Endo Pharmaceuticals Holdings Inc., which makes Percocet, looks forward to working with the FDA, said Kevin Wiggins, a company spokesman.
“We introduced a lower-dose tablet, primarily to give physicians a choice for managing the drug with their patients,” Wiggins said yesterday in a telephone interview. “This has been looked at for a long time.”
Endo fell 10 cents to $17.82 at 4 p.m. New York time in Nasdaq Stock Market composite trading. Percocet brought in $130 million for the drugmaker last year, or 10 percent of revenue. Abbott dropped 40 cents to $46.64.
King, Acura Benefit
Even if the FDA doesn’t ban Vicodin or Percocet, adding tougher warnings about liver risks or reducing the amount of acetaminophen they contain may shift demand to a competing painkiller developed by Bristol, Tennessee-based King Pharmaceuticals Inc. and Acura Pharmaceuticals Inc., based in Palatine, Illinois. The companies are waiting for FDA approval of Acurox, a short-acting oxycodone pill designed to deter abuse by causing unpleasant side effects if too much is taken.
“There’s clearly going to be a move away from using acetaminophen,” Corey Davis, an analyst for Natixis Bleichroeder Inc. in New York, said yesterday in a phone interview. “There’s no reason why” if that happened, that Acurox “shouldn’t be a standard of care.”
King gained 19 cents, or 2 percent, to $9.82 in New York Stock Exchange composite trading after a three-day slump. Acura lost 7 cents, or 1.2 percent, to $5.91. Acurox is its first product.

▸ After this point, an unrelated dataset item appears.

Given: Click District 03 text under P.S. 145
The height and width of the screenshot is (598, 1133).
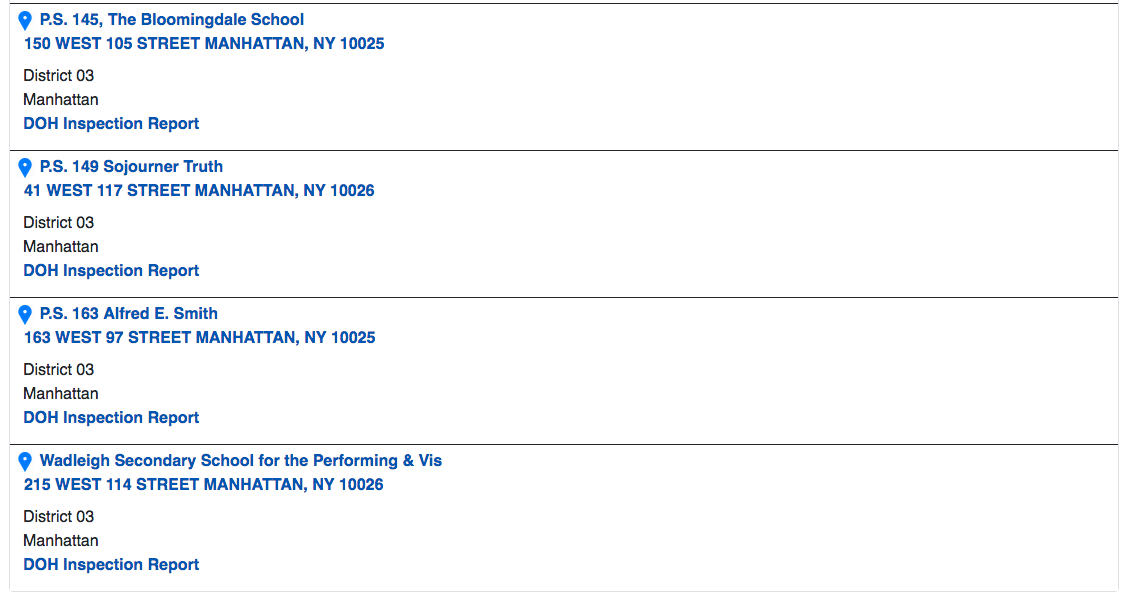Looking at the screenshot, I should click(59, 76).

The panel recommended that people take less than 4,000 milligrams of Tylenol or other over-the-counter products containing acetaminophen in a day, and only 650 milligrams, or two Regular Strength tablets, at one time. The usual dose is two 500-milligram Extra Strength tablets. J&J also sells 650- milligram extended-release Tylenol to be taken every 8 hours.
25 Billion Doses
Almost 25 billion doses of all acetaminophen products were sold in 2008. The 500-milligram tablets account for more than 90 percent of U.S. sales of single-ingredient acetaminophen, according to an FDA review of data from IMS Health. The panel said that dose should be available only with a prescription.
“The most important target for our action is unintentional harm, both in adults and in children,” said panel member Karl Lorenz, an internal medicine specialist with Veterans Affairs Greater Los Angeles Healthcare System. “Education is a weak intervention and we really are looking for more concrete steps.”

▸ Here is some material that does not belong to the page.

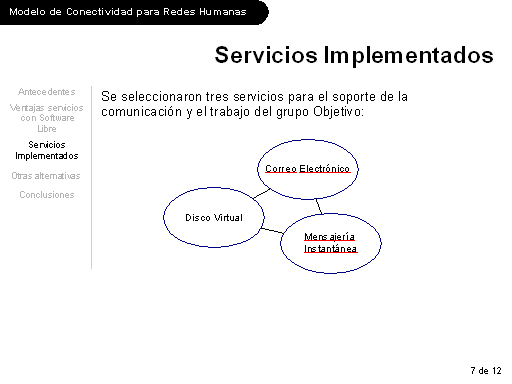Jump to Otras alternativas section
This screenshot has height=384, width=512.
tap(46, 176)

Limiting access to acetaminophen may inadvertently lead people to switch to ibuprofen, which has its own safety risks including gastrointestinal bleeding, doctors from J&J’s McNeil Consumer Healthcare unit told the panel. They proposed instead adding icons to alert consumers to acetaminophen in combination drugs and revising Tylenol labeling to encourage consumers to start with one caplet per dose and only take two if needed.
Started for Children
Tylenol Elixir for children was introduced in 1955 as the first aspirin-free pain reliever, according to J&J’s Web site. Acetaminophen is now recommended by medical groups as a first- line treatment for bone and muscle pain in the elderly, osteoarthritis of the hip or knee, and in people with heart disease or ulcers.

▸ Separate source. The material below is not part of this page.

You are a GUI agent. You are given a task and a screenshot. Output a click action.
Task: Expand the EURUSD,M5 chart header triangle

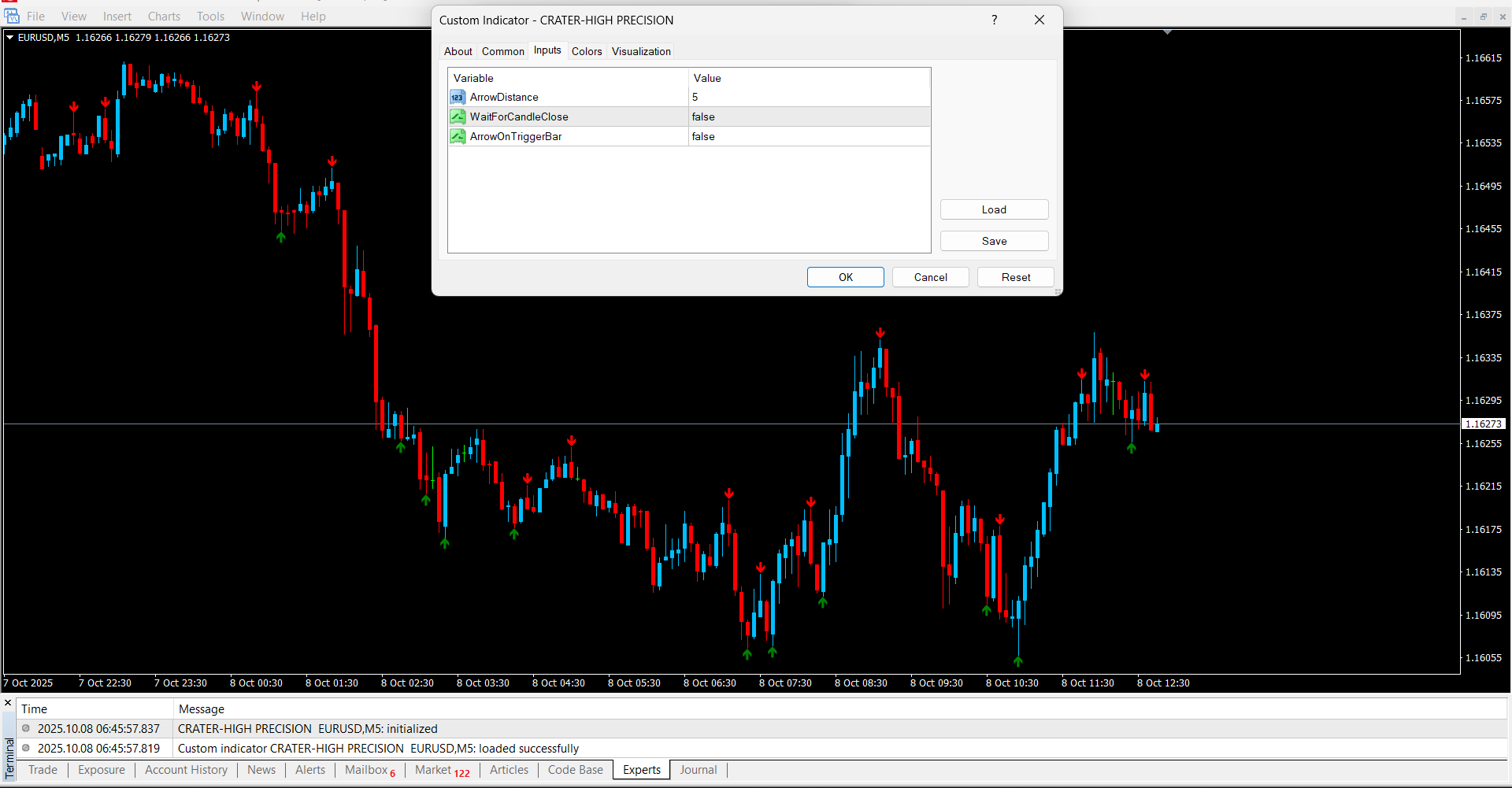click(9, 38)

Over-the-counter drugs that combine the painkiller with decongestants, aspirin, caffeine or other medicines represent about half of all acetaminophen sales, the FDA said. These products include Tylenol Cold, Bayer AG’s Midol and Novartis AG’s Excedrin.
J&J is the world’s biggest maker of health-care products. Its sales of over-the-counter drugs, including Tylenol, and nutritional products rose 15 percent to $5.9 billion last year, according to Bloomberg data. The company didn’t specify sales of its Tylenol family of products in its annual report.